El poder divino, del cual Jesús dejó percibir algo al calmar la tempestad, se encontraba aquí frente a una violencia mucho más terrible: la de Satanás. Una legión de demonios se había apoderado totalmente de la voluntad de este desgraciado gadareno. Los hombres habían tratado inútilmente de dominarlo con cadenas y grillos, imagen de los vanos esfuerzos de la sociedad para refrenar las pasiones. Este pobre hombre poseído, que habitaba en los sepulcros, ya estaba moralmente muerto. Se hallaba desnudo, es decir, incapaz, al igual que Adán, de esconder a Dios su estado. ¡Qué cuadrode la decadencia moral de la criatura! Pero también, ¡qué cambio cuando interviene la salvación del Señor! (Efesios 2:1-6). La gente de la ciudad solo podía comprobarlo. Encontraron a este hombre “sentado a los pies de Jesús, vestido, y en su cabal juicio”. Sí, por fin el rescatado encuentra paz y reposo cerca de su Salvador; Dios lo viste de justicia y le da inteligencia para conocerlo. Pero la presencia de Dios inquieta y molesta aún más al mundo que el poder del diablo.

Datos de ubicación de elementos y texto
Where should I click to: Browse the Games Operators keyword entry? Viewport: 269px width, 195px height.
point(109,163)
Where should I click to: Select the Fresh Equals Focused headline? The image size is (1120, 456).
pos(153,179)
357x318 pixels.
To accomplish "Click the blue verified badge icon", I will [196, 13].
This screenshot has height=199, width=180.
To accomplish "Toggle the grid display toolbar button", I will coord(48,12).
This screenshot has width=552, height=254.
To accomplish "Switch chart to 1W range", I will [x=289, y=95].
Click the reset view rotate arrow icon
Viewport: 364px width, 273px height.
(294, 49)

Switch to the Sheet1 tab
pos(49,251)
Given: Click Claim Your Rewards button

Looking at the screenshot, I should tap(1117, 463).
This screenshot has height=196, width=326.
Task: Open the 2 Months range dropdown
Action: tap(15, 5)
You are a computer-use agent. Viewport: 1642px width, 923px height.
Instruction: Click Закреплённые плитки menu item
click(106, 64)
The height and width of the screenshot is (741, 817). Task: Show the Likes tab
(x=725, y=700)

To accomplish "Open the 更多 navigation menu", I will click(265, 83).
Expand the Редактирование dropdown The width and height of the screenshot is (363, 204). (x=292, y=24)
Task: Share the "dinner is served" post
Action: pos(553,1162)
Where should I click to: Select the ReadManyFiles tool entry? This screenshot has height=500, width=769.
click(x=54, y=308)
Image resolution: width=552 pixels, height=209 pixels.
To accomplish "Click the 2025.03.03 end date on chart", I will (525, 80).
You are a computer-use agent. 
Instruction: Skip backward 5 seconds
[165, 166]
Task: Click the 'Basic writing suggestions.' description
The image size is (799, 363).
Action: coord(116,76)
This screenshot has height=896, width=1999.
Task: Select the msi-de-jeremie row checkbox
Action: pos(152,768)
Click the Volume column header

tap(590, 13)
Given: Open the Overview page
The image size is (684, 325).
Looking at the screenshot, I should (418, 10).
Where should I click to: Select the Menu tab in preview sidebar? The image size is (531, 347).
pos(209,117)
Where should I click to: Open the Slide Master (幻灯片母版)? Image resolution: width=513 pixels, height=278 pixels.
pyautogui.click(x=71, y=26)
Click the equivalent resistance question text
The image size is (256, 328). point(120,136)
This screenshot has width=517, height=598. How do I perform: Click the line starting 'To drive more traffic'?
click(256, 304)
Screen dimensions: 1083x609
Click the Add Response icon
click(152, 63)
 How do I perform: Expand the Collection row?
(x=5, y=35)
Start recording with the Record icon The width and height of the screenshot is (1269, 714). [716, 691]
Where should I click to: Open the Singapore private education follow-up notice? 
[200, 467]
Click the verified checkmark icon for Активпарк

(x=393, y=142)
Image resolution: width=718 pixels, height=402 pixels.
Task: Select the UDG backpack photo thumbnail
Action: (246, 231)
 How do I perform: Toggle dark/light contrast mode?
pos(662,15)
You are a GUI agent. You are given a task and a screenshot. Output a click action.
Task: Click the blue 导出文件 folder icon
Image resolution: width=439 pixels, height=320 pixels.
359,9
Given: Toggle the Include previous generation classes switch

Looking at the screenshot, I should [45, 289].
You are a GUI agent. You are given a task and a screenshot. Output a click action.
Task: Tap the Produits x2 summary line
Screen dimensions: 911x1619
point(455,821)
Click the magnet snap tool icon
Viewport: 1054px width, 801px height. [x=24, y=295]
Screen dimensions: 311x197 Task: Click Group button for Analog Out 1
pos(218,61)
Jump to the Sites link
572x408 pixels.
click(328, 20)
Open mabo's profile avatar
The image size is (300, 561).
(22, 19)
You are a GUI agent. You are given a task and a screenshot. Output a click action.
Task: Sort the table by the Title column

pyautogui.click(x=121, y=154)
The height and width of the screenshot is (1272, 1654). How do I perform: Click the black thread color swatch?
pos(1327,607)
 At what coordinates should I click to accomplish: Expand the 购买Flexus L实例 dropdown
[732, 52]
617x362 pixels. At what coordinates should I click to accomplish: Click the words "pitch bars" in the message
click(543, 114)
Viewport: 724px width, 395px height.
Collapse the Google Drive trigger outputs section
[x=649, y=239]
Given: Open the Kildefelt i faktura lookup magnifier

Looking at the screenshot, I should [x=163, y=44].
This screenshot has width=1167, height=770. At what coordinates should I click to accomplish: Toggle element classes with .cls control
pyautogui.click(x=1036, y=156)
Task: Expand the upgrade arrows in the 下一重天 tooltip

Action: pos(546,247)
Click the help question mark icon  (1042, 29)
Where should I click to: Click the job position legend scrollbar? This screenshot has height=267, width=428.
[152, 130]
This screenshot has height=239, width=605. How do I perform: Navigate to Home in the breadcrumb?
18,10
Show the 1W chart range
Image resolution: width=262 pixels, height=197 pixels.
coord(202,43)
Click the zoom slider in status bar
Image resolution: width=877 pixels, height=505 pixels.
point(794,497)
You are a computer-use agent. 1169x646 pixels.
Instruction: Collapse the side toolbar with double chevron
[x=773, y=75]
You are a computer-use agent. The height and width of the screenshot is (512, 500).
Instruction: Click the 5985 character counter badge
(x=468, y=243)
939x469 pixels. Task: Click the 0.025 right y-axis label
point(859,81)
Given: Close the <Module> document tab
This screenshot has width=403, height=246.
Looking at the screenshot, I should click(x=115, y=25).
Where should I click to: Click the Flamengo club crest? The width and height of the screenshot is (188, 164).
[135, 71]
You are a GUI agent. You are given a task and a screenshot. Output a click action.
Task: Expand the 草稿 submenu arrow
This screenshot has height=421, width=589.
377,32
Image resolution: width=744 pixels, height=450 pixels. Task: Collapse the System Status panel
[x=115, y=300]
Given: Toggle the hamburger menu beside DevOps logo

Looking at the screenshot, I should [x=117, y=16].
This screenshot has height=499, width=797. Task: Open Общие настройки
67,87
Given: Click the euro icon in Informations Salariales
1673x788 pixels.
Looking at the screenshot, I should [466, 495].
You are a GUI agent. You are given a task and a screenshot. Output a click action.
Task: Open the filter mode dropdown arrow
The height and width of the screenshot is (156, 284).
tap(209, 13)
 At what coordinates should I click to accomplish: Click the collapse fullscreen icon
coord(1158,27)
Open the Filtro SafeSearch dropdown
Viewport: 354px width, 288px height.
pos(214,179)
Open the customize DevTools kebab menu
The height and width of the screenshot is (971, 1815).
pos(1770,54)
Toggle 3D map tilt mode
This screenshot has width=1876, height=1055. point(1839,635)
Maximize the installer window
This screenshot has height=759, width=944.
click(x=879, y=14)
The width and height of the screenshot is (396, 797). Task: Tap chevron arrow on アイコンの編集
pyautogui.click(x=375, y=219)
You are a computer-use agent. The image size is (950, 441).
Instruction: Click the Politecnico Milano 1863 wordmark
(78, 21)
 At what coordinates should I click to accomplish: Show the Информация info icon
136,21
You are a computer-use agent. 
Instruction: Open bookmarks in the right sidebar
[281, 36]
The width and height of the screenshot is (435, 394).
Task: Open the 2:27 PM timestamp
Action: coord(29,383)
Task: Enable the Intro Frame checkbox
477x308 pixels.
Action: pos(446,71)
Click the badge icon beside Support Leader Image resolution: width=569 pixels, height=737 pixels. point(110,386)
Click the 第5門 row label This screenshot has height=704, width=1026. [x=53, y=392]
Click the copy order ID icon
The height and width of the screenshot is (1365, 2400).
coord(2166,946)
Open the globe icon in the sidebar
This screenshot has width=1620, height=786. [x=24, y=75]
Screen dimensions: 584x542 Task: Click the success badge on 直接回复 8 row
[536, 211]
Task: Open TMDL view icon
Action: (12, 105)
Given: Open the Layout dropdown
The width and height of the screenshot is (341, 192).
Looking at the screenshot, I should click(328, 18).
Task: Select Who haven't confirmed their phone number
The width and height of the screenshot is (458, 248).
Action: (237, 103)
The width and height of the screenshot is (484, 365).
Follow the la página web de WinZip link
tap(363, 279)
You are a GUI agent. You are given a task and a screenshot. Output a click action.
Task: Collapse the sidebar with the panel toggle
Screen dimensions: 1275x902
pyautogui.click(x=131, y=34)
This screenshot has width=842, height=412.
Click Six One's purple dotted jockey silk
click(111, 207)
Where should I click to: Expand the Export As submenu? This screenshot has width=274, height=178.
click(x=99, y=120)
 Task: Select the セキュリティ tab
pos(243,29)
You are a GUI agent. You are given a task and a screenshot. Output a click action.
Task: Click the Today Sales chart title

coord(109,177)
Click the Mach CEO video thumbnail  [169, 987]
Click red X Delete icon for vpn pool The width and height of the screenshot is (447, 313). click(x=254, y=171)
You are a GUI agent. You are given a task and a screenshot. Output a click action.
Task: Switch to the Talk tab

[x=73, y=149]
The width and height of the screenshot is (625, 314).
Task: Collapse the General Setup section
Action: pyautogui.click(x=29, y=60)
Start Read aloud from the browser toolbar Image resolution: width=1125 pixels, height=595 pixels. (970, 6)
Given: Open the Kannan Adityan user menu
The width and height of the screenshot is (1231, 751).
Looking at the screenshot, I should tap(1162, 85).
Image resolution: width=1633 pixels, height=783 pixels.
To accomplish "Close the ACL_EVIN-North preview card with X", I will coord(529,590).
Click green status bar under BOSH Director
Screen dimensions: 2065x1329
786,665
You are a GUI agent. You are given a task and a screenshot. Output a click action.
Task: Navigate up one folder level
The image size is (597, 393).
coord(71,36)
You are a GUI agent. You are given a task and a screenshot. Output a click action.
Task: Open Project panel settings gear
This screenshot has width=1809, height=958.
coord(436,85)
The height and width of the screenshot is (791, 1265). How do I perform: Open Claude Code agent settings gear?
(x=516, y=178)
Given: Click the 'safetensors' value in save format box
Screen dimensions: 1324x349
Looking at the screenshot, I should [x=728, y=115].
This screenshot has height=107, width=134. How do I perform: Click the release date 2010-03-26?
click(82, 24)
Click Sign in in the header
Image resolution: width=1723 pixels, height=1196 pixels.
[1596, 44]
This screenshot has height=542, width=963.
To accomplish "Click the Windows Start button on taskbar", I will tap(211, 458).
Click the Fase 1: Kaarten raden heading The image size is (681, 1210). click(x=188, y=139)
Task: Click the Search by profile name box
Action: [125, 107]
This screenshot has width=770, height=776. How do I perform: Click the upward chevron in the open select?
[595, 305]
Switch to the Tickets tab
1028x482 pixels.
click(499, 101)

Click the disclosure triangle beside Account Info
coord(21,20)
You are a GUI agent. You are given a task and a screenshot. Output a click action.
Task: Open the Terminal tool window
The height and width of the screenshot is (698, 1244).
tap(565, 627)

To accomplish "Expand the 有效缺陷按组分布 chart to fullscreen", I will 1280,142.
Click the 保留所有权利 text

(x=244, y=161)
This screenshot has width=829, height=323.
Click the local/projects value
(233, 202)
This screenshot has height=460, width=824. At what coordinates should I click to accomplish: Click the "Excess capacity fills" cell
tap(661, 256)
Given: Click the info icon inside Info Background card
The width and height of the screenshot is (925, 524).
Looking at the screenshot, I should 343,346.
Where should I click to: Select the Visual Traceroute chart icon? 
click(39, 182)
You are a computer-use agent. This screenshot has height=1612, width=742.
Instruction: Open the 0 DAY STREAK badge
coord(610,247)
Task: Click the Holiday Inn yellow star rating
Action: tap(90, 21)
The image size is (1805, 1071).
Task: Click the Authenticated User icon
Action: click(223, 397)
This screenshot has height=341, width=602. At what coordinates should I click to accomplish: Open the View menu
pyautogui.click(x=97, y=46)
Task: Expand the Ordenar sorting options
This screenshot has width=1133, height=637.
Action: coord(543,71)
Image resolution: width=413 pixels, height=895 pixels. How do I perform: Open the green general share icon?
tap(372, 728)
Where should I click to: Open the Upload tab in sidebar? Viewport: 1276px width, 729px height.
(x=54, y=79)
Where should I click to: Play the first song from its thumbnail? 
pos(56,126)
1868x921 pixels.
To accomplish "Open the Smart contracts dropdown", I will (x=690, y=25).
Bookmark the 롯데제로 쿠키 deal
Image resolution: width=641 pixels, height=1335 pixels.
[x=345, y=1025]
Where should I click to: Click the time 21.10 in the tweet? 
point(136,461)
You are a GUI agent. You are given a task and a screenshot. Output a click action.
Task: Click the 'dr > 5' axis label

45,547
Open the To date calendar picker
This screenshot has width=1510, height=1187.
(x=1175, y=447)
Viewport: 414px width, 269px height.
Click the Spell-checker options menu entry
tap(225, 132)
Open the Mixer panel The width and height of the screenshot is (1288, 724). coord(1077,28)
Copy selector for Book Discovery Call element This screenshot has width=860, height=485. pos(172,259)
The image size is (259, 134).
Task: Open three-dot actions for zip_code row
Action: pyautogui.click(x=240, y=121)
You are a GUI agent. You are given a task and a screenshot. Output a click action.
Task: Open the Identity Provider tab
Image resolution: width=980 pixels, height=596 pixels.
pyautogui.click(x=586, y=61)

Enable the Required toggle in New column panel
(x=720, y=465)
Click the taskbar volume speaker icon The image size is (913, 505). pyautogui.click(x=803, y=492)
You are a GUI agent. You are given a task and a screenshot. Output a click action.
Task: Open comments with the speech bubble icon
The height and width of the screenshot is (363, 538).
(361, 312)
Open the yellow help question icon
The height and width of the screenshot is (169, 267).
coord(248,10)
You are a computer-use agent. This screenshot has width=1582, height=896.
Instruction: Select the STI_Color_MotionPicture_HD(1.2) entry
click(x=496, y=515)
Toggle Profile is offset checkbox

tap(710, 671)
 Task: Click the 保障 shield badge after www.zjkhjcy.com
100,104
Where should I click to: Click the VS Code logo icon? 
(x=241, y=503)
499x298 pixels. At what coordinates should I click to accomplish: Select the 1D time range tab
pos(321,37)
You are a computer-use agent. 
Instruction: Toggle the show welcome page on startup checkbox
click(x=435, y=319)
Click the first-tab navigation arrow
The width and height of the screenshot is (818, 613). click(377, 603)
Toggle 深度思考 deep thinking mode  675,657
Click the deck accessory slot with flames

Lista de tareas >>
1. ¿Qué quiere decir el fragmento sobre el gadareno cuando señala que el hombre poseído se hallaba desnudo? Explícalo en una a tres oraciones.
2. Traduce al inglés esta oración del fragmento sobre el gadareno: "Los hombres habían tratado inútilmente de dominarlo con cadenas y grillos, imagen de los vanos esfuerzos de la sociedad para refrenar las pasiones."
Las líneas no tienen ningún papel aquí.

Respuestas por tarea >>
1. Quiere decir que el hombre era incapaz, igual que Adán, de esconderle a Dios su estado.

2. Men had tried in vain to subdue him with chains and shackles, an image of society's vain efforts to restrain the passions.